SQL Server Performance – Slow SQL Script for String Manipulation

performancequery-performancesql server

I have table containing 700,000 rows containing a string id field with values such as rec-232276-dup-0 and rec-354240-org. The rec- is constant but the other parts of the id can change.

I want to split this string up so that I have just the integer part and a boolean value depending if the next part is equal to dup or org (1 for dup, 0 for org) which I will insert back into the table.

I wrote the following loop to do this and functionally it works fine but when I run it over the full 700,000 rows it takes an inordinately long time (+12 hours and counting).

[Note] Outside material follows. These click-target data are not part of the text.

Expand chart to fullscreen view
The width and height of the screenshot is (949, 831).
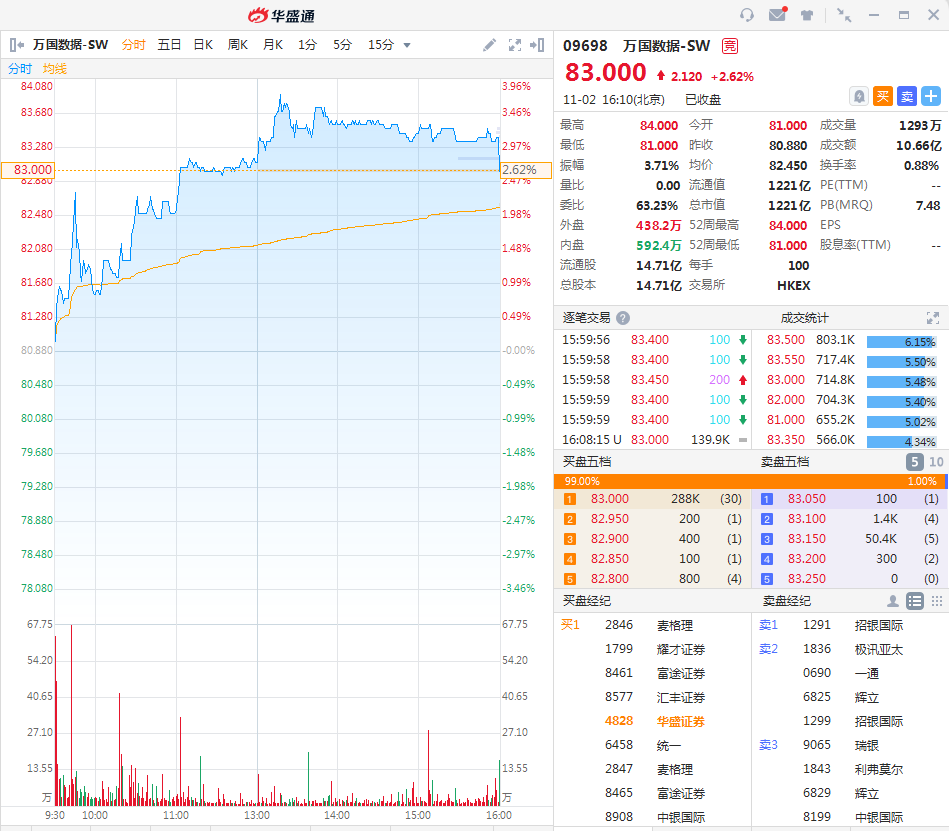click(x=515, y=45)
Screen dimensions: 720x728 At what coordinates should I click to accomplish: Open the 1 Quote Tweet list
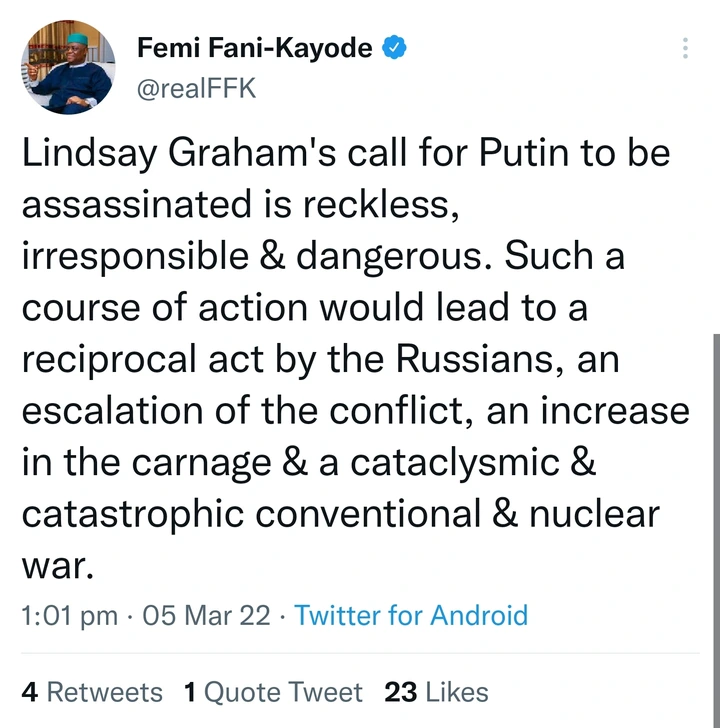click(273, 692)
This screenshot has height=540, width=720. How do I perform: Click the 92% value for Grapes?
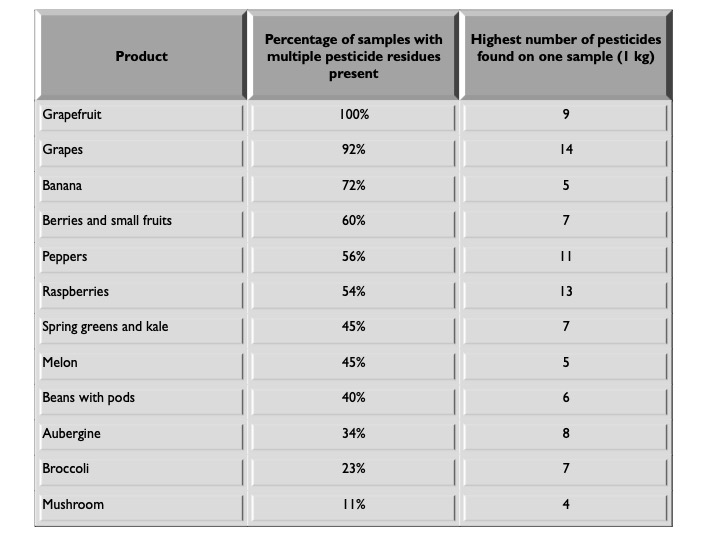click(353, 150)
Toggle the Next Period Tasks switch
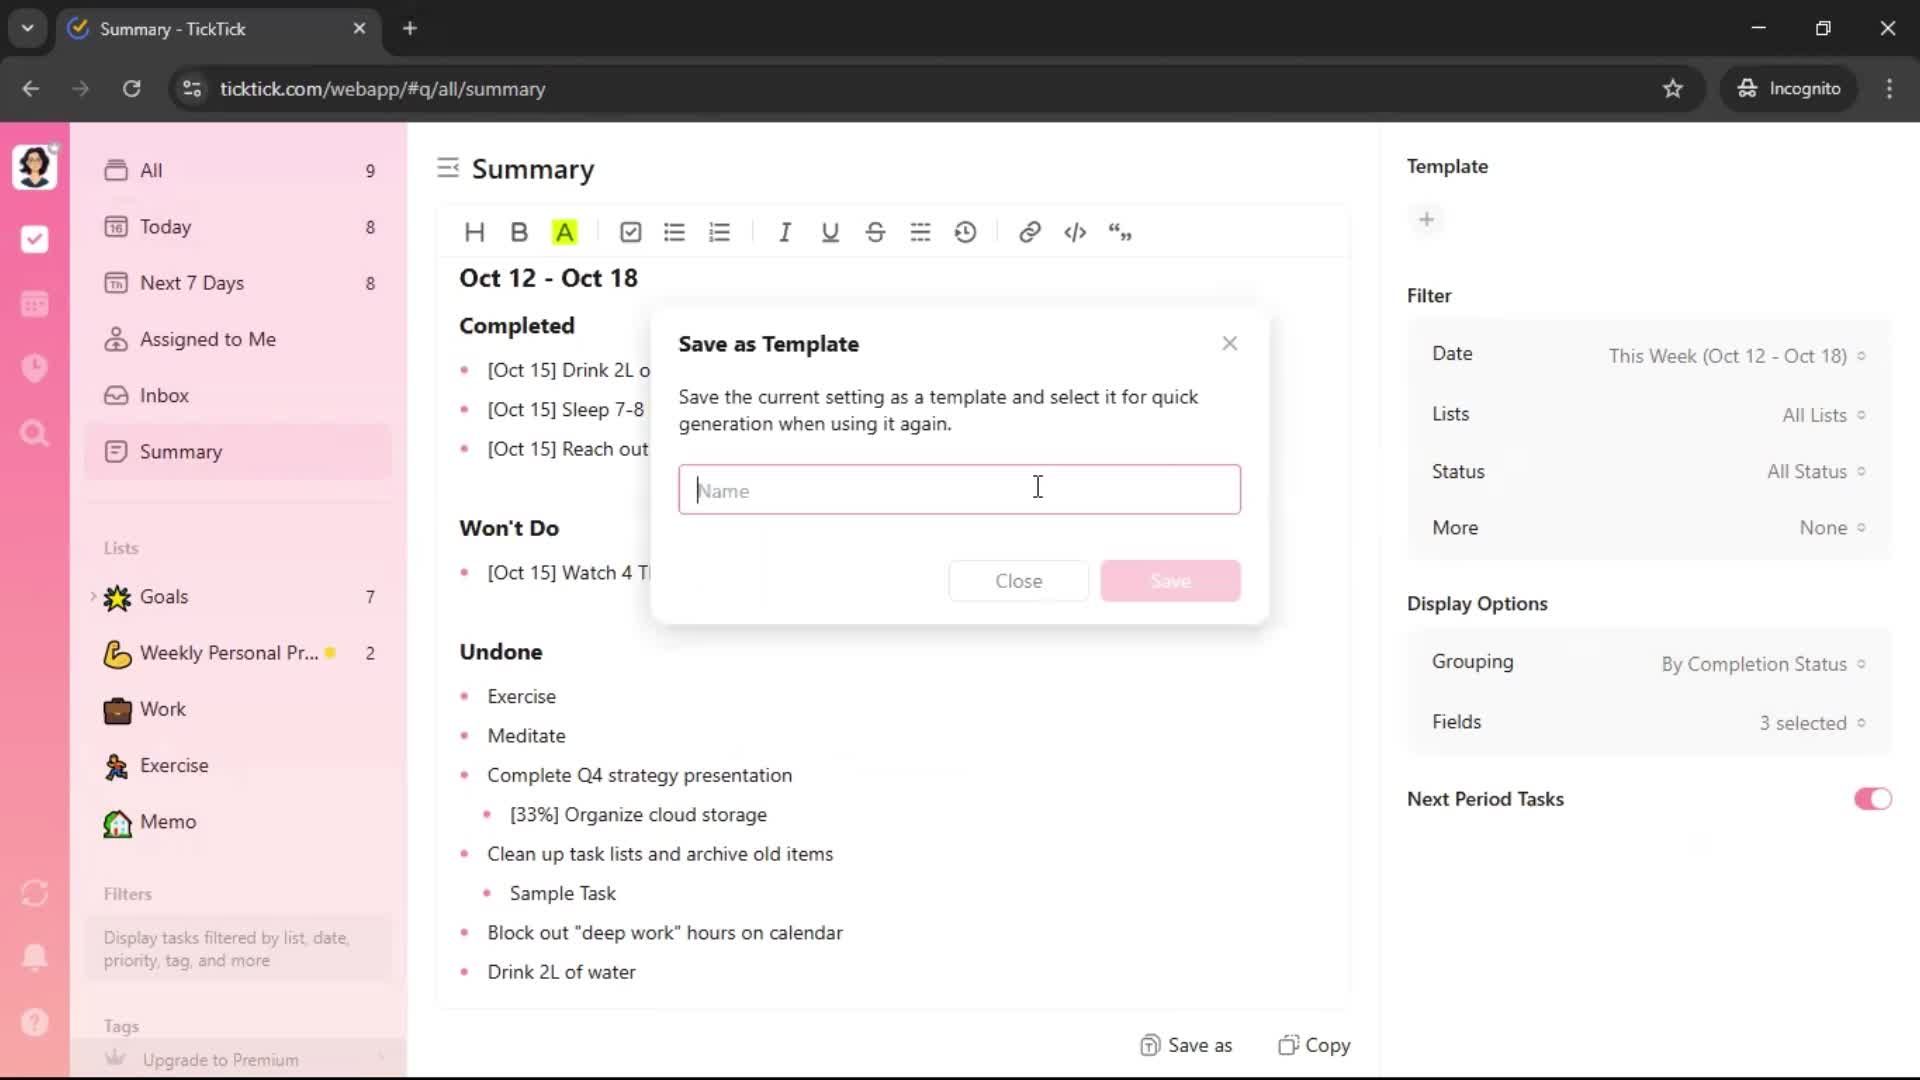 [1872, 799]
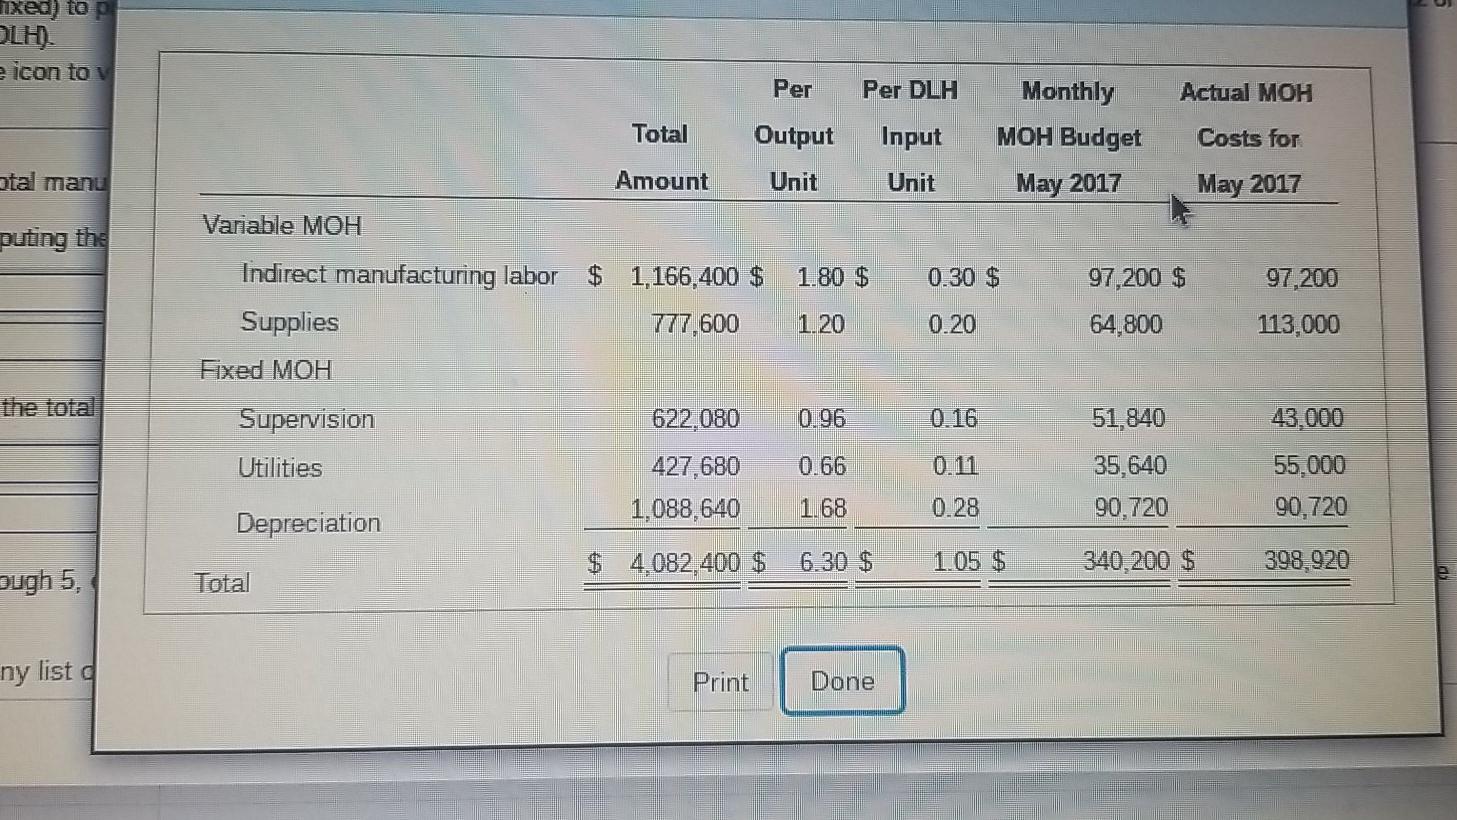Click the Actual MOH Costs for May 2017 header

click(1247, 138)

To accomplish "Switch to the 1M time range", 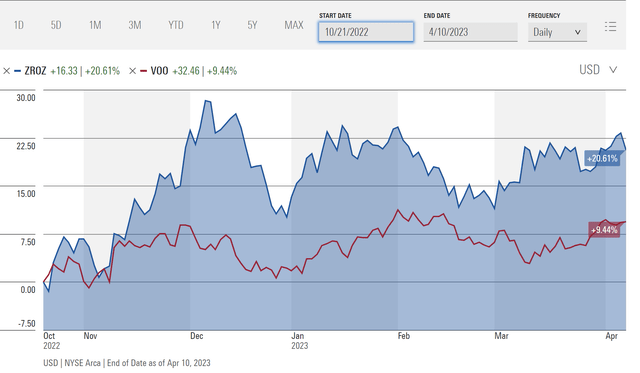I will click(x=95, y=25).
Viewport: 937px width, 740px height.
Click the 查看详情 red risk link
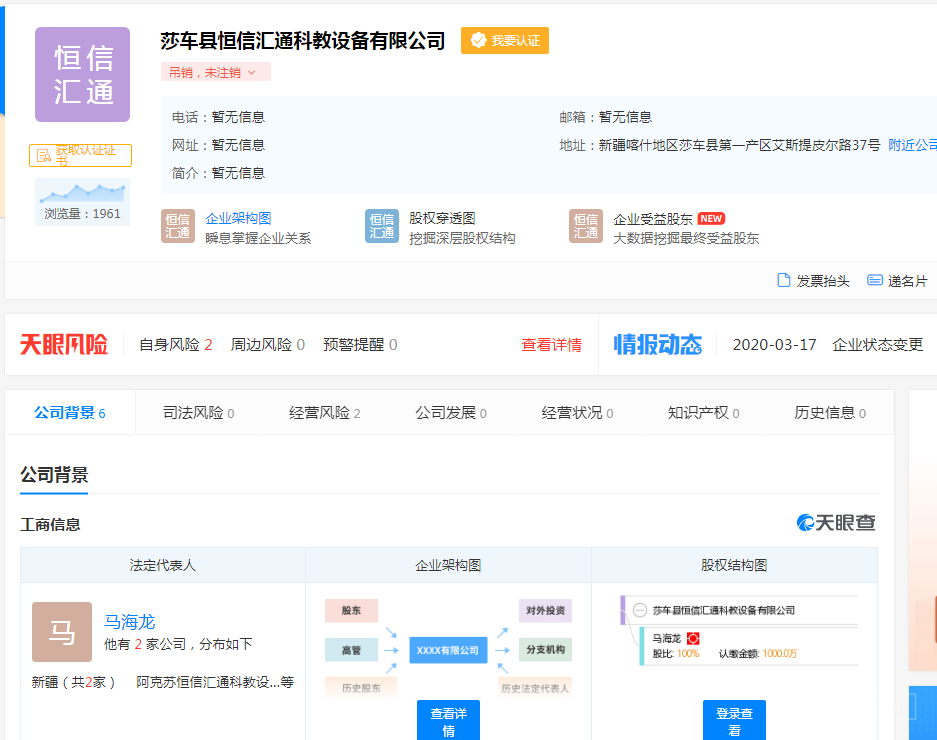[551, 345]
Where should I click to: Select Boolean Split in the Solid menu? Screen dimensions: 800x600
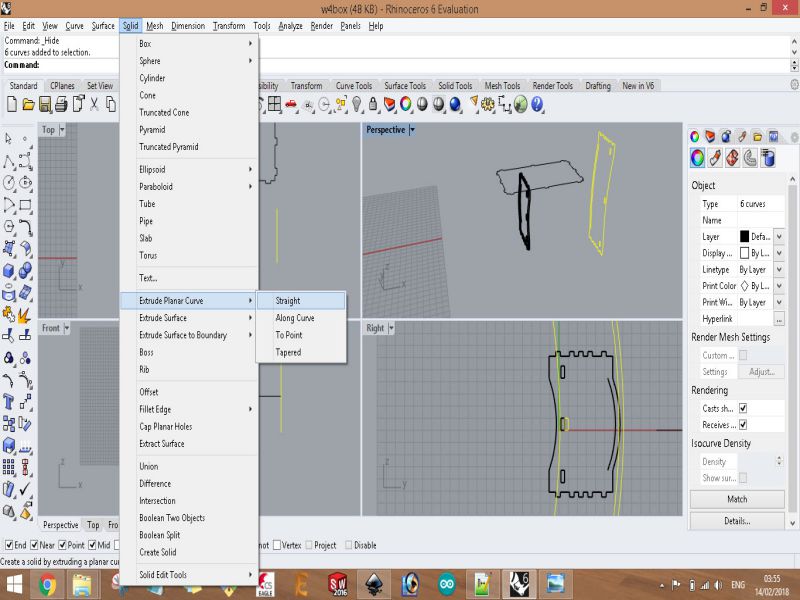[159, 535]
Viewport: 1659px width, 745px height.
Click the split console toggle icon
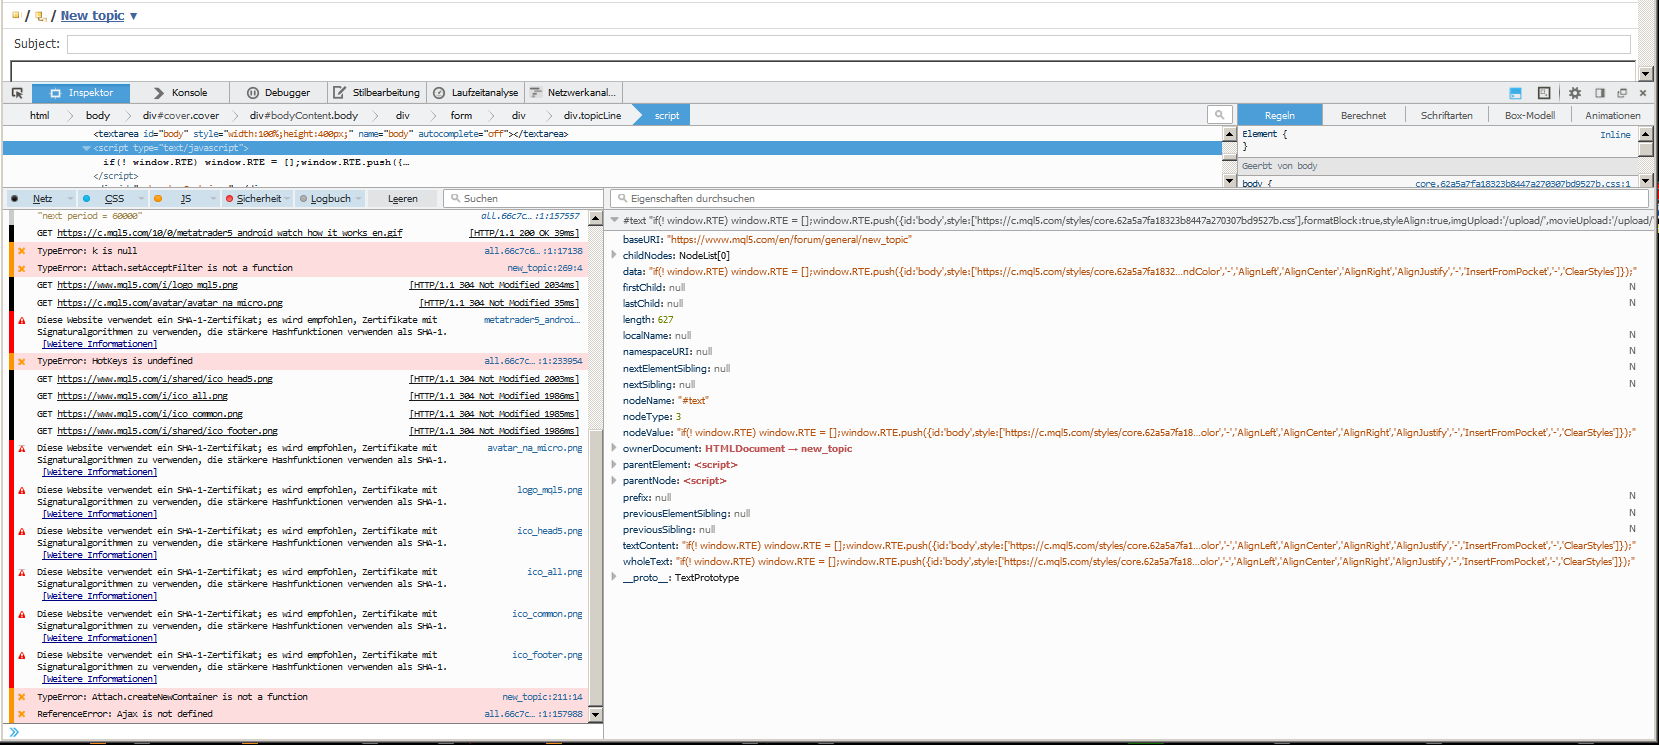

What have I done wrong to cause it to take this amount of time? Is it the string manipulation that causes this? What can I do to improve this?

Thanks for your help.

My script is as follows:

select id
into #ControlTable 
from [dbo].[original_test_dataset]

declare @TableID varchar(20)

while exists (select * from #ControlTable)
begin

   select @TableID = (select top 1 id
                    from #ControlTable
                    order by id asc)

   declare @duplicate bit
   declare @id_only varchar(10)

   --1. Find id only
   -- Trim off rec-
   set @id_only = REPLACE(@TableID,'rec-','')
   -- Find position of first - and then take everything before it
   set @id_only = LEFT(@id_only,CHARINDEX('-',@id_only,0))
   set @id_only = REPLACE(@id_only,'-','')
   UPDATE original_test_dataset set id_only = @id_only WHERE id = @TableID;

   --2. Find if duplicate
   IF(PATINDEX('%dup%',@TableID) = 0)   
        BEGIN
           -- No duplicate so original file
           UPDATE original_test_dataset set duplicate = 0 WHERE id = @TableID;
        END
   ELSE
       BEGIN
           -- Duplicate
           UPDATE original_test_dataset set duplicate = 1 WHERE id = @TableID;
       END

   delete #ControlTable
   where id = @TableID
END

drop table #ControlTable

Added table definition as requested:

CREATE TABLE [dbo].[original_test_dataset](
    [id] [varchar](50) NULL,
    [ FirstName] [varchar](50) NULL,
    [ LastName] [varchar](50) NULL,
    [ Phone1] [varchar](50) NULL,
    [ Phone2] [varchar](50) NULL,
    [ Phone3] [varchar](50) NULL,
    [ No] [varchar](50) NULL,
    [ Road] [varchar](50) NULL,
    [ Village] [varchar](50) NULL,
    [ Town] [varchar](50) NULL,
    [ PC] [varchar](50) NULL,
    [ County] [varchar](50) NULL,
    [ DOB] [varchar](50) NULL,
    [id_only] [varchar](10) NULL,
    [duplicate] [bit] NULL
) ON [PRIMARY]

GO

/****** Object:  Index [PK_ORIGINAL_TEST_DATASET_ID]    Script Date: 03/09/2014  07:47:19 ******/
CREATE CLUSTERED INDEX [PK_ORIGINAL_TEST_DATASET_ID] ON [dbo].[original_test_dataset]
(
    [id] ASC
)WITH (PAD_INDEX = OFF, STATISTICS_NORECOMPUTE = OFF, SORT_IN_TEMPDB = OFF, DROP_EXISTING = OFF, ONLINE = OFF, ALLOW_ROW_LOCKS = ON, ALLOW_PAGE_LOCKS = ON) ON   [PRIMARY]
GO

Best Answer

You have a performance question so I recommend you read How to analyse SQL Server performance to begin with.

As about your script: you're doing it as slowly as possible. Row by painfully slow row. Not even a cursor slow, is worse than a cursor slow. What you have here is a single update:

update original_test_dataset
set duplicate= case when PATINDEX('%dup%', id)=0 then 0 else 1 end,
 id_only = REPLACE((LEFT(REPLACE(id,'rec-',''), CHARINDEX('-',REPLACE(id,'rec-',''),0)),'-','');

That's it, nothing else.

What you have in the original script is slow because:

  • it operates on row by row as opposed to sets. SQL is designed to manipulate sets, not rows.
  • it perform a lot of writes in standalone commits resulting in huge flush commit waits. Batch commit should be used.
  • it performs multiple unindexed end-to-end scans on #ControlTable (every operation on #ControlTable is an unindexed end-to-end scan, it should had an index on id, yes #temp tables do need indexes)
  • it does two updates per row instead of one update of two fields
  • I can't know whether the access to original_test_dataset is in any way optimized, in lack of an index on id is likely is not.

declare @TableID varchar(20) vs. [id] [varchar](50) NULL: you're silently truncating data. Basically, your script corrupts the table.